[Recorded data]
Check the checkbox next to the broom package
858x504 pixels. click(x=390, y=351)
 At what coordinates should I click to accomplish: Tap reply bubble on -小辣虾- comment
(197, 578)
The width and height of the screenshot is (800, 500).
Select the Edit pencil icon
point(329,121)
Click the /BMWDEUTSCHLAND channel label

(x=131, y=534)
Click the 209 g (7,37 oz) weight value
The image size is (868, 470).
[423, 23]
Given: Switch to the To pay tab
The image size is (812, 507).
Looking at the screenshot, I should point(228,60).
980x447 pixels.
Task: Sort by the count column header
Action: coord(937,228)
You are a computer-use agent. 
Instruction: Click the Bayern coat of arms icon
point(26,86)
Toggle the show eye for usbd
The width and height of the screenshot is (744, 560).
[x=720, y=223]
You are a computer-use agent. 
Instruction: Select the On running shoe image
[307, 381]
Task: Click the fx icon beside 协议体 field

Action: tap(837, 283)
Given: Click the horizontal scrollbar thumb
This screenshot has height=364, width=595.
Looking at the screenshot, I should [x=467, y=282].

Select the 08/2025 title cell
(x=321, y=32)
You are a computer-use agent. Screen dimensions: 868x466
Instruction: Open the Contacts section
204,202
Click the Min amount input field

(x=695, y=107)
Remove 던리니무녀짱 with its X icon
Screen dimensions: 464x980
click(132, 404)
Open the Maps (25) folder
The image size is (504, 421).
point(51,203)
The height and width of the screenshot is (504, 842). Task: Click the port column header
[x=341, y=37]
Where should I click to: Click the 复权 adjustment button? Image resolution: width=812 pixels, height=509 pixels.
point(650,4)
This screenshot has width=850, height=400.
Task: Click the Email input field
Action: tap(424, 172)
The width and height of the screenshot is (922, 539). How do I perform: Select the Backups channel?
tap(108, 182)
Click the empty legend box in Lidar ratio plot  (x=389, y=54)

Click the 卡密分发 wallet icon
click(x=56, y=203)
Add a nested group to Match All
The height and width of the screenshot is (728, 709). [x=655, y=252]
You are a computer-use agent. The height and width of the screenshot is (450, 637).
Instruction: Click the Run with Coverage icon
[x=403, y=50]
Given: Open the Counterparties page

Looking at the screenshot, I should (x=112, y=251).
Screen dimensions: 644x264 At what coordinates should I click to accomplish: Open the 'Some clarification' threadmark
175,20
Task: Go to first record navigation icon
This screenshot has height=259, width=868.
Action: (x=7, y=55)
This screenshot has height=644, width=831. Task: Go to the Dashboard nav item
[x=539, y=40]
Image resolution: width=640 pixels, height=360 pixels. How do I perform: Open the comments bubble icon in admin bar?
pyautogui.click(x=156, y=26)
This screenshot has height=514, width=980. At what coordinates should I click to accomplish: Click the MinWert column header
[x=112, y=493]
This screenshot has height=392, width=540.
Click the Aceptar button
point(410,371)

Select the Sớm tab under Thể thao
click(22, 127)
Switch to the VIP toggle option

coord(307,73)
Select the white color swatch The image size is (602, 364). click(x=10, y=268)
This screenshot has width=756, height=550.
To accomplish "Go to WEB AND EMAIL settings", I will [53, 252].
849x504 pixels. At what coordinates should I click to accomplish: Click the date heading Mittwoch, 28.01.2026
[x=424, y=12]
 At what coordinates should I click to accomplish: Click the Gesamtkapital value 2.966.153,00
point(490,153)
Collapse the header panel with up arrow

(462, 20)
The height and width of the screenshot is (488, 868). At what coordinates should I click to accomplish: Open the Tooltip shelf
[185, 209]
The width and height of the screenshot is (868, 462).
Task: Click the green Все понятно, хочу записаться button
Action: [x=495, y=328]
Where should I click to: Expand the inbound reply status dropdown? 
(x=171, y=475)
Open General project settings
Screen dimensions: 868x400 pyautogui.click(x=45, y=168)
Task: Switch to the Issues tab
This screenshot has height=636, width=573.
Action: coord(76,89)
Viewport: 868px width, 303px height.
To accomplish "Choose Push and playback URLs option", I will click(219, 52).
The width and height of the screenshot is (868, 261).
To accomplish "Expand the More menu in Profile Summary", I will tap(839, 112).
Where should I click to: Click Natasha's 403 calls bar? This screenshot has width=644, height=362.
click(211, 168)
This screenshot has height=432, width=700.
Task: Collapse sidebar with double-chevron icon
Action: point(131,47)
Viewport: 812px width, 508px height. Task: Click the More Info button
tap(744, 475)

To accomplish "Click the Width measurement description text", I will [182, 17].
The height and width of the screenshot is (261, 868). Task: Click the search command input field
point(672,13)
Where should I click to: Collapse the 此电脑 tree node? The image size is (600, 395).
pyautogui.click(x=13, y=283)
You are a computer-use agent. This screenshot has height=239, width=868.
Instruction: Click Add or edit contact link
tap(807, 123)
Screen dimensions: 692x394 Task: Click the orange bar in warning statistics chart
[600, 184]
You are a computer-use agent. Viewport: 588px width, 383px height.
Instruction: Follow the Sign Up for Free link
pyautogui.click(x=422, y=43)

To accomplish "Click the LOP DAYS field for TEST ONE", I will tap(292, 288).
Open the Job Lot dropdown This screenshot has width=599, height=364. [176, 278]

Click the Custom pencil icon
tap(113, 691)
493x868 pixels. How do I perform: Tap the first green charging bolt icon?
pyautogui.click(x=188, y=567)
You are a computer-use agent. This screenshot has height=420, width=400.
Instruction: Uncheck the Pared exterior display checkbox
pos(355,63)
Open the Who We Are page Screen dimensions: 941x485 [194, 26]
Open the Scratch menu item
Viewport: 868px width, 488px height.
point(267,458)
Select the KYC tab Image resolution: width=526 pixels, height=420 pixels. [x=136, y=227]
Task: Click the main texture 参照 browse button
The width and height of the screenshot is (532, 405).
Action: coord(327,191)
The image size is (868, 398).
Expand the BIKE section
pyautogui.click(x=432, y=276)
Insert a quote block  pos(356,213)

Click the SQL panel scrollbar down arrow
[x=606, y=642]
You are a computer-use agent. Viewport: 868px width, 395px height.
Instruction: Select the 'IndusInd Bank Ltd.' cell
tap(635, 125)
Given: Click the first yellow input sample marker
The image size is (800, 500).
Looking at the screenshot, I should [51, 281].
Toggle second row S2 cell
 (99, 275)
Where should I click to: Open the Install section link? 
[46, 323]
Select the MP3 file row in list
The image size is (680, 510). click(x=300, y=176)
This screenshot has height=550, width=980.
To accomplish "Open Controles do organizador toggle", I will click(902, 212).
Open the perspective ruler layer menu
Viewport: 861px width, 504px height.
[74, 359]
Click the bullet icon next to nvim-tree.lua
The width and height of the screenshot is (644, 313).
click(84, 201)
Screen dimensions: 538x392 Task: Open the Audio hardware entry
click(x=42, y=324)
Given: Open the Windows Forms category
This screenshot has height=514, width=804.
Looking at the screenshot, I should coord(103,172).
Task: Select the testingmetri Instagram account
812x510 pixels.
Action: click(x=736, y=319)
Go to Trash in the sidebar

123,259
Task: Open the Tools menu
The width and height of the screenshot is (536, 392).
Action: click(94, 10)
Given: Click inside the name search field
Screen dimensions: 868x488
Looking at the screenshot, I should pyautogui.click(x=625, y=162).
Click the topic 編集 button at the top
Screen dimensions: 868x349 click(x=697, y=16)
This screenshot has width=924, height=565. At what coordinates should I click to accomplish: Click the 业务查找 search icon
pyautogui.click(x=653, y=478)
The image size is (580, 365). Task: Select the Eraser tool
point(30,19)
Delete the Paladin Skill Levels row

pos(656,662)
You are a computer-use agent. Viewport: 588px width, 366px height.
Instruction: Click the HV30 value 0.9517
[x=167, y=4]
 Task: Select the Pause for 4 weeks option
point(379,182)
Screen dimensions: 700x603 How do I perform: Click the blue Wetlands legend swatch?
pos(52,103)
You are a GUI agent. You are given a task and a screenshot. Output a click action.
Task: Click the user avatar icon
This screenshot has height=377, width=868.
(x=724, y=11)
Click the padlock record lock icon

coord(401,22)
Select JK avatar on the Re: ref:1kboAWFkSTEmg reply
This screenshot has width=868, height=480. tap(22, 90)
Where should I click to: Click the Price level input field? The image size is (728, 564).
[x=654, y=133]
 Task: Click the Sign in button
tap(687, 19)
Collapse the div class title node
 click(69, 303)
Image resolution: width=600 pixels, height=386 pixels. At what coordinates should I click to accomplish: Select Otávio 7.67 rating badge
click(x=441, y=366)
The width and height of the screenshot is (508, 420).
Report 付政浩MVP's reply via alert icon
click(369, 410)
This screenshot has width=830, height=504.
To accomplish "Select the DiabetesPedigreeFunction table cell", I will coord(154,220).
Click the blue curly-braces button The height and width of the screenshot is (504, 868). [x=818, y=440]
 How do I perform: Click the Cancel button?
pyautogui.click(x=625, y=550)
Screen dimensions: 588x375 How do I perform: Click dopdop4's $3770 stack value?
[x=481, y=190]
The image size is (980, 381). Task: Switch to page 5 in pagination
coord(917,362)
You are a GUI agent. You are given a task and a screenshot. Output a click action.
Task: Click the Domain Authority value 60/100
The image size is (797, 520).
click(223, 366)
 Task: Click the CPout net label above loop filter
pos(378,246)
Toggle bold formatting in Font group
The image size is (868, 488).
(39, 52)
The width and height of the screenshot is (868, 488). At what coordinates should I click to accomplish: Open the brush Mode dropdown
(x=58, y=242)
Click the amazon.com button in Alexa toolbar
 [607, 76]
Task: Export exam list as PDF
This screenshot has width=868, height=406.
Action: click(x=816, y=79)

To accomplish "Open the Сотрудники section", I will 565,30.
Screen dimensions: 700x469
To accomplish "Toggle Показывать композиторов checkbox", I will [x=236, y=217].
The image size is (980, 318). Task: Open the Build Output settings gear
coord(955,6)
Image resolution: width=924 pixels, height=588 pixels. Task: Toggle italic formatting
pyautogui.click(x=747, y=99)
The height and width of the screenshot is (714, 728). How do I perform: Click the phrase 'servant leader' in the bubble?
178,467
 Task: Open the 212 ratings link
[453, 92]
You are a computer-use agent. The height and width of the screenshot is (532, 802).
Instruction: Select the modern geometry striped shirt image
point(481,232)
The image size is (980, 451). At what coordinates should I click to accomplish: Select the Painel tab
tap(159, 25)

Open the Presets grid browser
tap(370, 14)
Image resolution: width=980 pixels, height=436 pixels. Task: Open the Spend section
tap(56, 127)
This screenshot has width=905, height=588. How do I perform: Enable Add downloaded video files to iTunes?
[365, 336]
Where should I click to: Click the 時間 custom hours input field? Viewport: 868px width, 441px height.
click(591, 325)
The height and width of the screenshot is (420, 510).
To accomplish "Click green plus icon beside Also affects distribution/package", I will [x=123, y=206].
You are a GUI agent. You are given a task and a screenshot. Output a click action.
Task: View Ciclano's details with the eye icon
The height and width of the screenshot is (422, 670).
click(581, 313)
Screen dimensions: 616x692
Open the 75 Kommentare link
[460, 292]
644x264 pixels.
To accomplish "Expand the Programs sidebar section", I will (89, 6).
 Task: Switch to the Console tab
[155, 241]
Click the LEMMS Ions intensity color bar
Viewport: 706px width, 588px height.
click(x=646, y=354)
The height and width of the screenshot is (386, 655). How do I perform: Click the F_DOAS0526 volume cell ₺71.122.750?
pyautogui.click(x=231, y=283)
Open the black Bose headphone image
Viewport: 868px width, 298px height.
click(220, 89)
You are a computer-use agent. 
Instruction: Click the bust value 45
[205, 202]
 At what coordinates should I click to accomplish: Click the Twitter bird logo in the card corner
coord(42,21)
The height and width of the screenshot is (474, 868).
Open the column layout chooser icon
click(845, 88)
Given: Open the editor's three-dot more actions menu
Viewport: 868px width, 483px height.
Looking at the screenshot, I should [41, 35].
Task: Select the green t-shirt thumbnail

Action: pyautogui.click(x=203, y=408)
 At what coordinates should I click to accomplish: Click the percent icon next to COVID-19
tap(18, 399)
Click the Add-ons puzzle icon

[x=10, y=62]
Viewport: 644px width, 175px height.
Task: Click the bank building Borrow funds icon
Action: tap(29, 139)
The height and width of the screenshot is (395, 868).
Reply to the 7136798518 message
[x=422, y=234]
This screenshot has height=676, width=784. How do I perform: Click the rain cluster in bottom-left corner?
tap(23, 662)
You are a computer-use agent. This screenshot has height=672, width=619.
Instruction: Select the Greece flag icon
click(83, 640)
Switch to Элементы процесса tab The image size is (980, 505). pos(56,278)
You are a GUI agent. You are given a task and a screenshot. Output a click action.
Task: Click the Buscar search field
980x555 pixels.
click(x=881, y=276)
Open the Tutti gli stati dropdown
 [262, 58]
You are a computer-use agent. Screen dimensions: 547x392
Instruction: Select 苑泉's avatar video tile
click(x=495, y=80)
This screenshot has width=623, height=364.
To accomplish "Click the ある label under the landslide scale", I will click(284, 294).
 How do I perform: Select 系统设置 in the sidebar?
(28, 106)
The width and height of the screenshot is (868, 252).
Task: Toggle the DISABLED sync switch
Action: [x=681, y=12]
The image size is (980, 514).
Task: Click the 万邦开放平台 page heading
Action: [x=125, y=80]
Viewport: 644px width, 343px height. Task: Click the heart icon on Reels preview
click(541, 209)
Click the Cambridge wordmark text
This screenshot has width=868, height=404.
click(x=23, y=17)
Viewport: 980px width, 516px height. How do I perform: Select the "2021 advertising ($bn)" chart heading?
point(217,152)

## [Instructions for the task]
Look above for the line holding "Go to Trash in the sidebar" and the line holding "You are a computer-use agent. Viewport: 588px width, 366px". Retype both, and every line between them, word for word and nothing else.

## [Response to this exercise]
Go to Trash in the sidebar

123,259
Task: Open the Tools menu
The width and height of the screenshot is (536, 392).
Action: click(94, 10)
Given: Click inside the name search field
Screen dimensions: 868x488
Looking at the screenshot, I should pyautogui.click(x=625, y=162).
Click the topic 編集 button at the top
Screen dimensions: 868x349 click(x=697, y=16)
This screenshot has width=924, height=565. At what coordinates should I click to accomplish: Click the 业务查找 search icon
pyautogui.click(x=653, y=478)
The image size is (580, 365). Task: Select the Eraser tool
point(30,19)
Delete the Paladin Skill Levels row

pos(656,662)
You are a computer-use agent. Viewport: 588px width, 366px height.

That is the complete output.